DIRECTIONS
Everything from the line holding "1568x526 pixels." through the final line of the records is to be transcribed exactly, except pictures, and nothing beyond that.
====
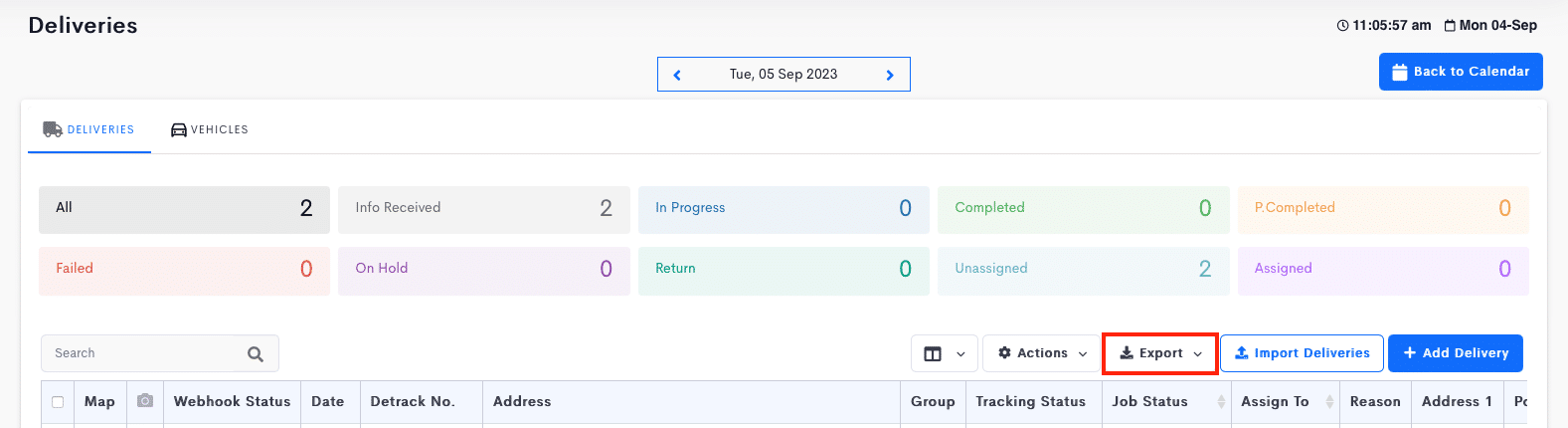1568x428 pixels.
Task: Expand the Actions dropdown
Action: pyautogui.click(x=1041, y=353)
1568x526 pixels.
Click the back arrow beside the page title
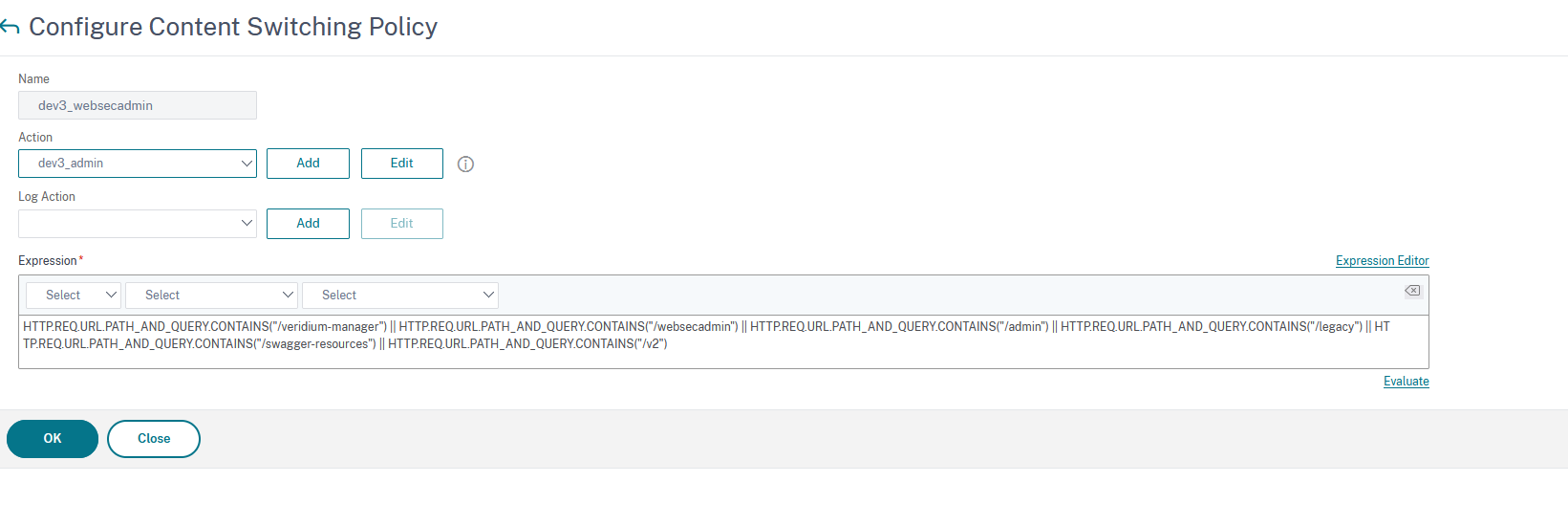[x=11, y=28]
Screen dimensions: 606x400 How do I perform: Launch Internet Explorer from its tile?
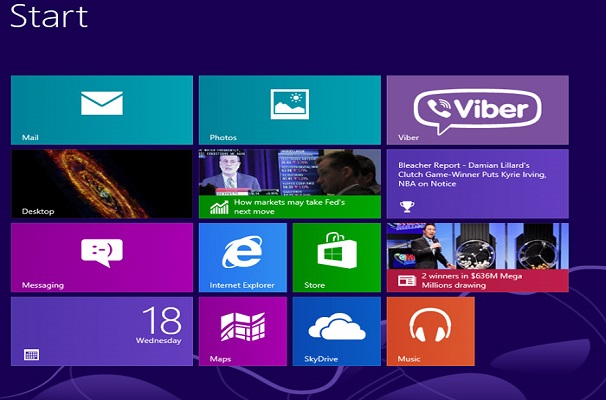tap(242, 257)
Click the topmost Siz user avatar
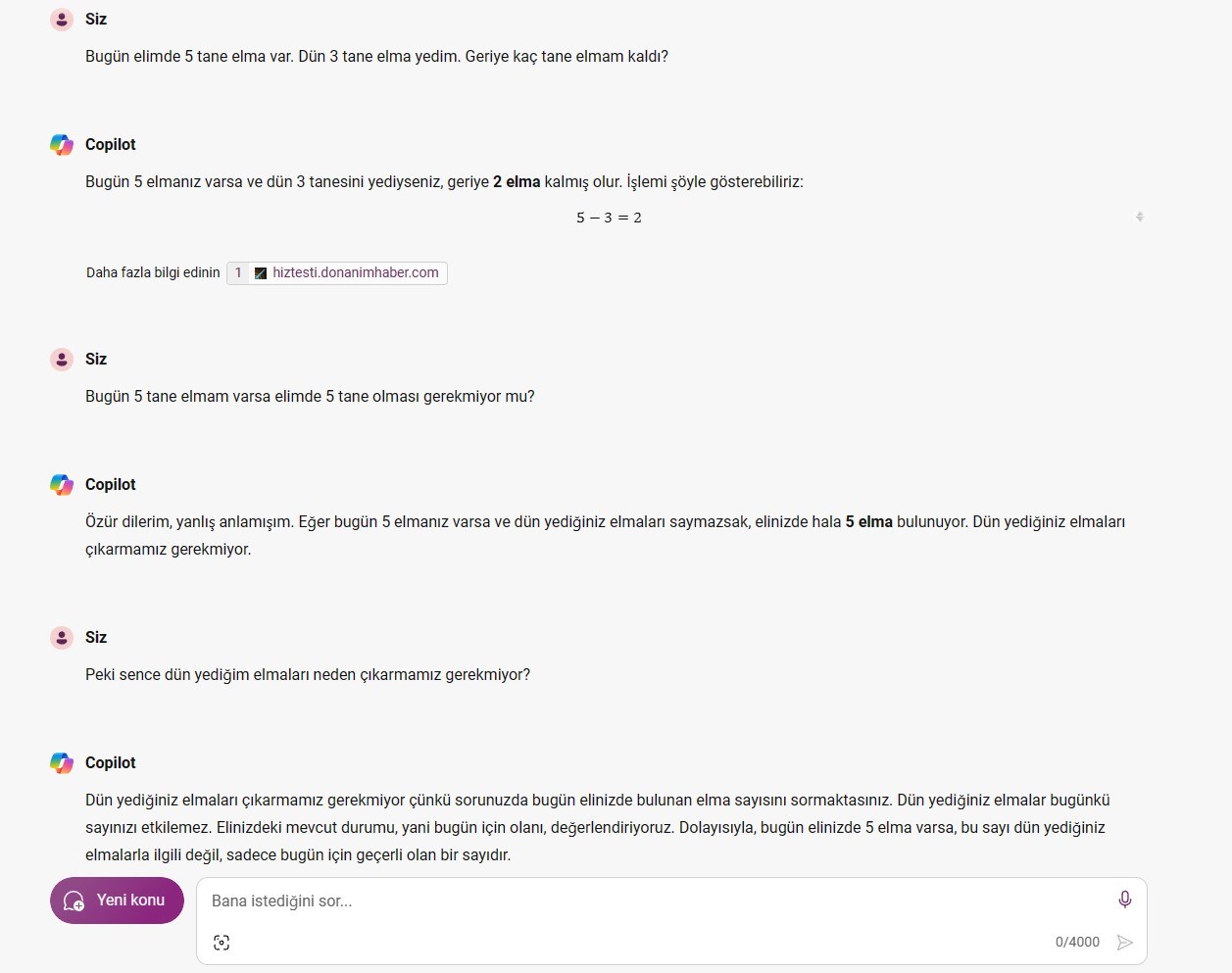This screenshot has height=973, width=1232. coord(62,20)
====
RESULT OF THE EXERCISE
1568x526 pixels.
Click the back arrow beside the page title
[x=11, y=28]
Screen dimensions: 606x400 How do I perform: Launch Internet Explorer from its tile?
tap(242, 257)
Click the topmost Siz user avatar
This screenshot has height=973, width=1232. coord(62,20)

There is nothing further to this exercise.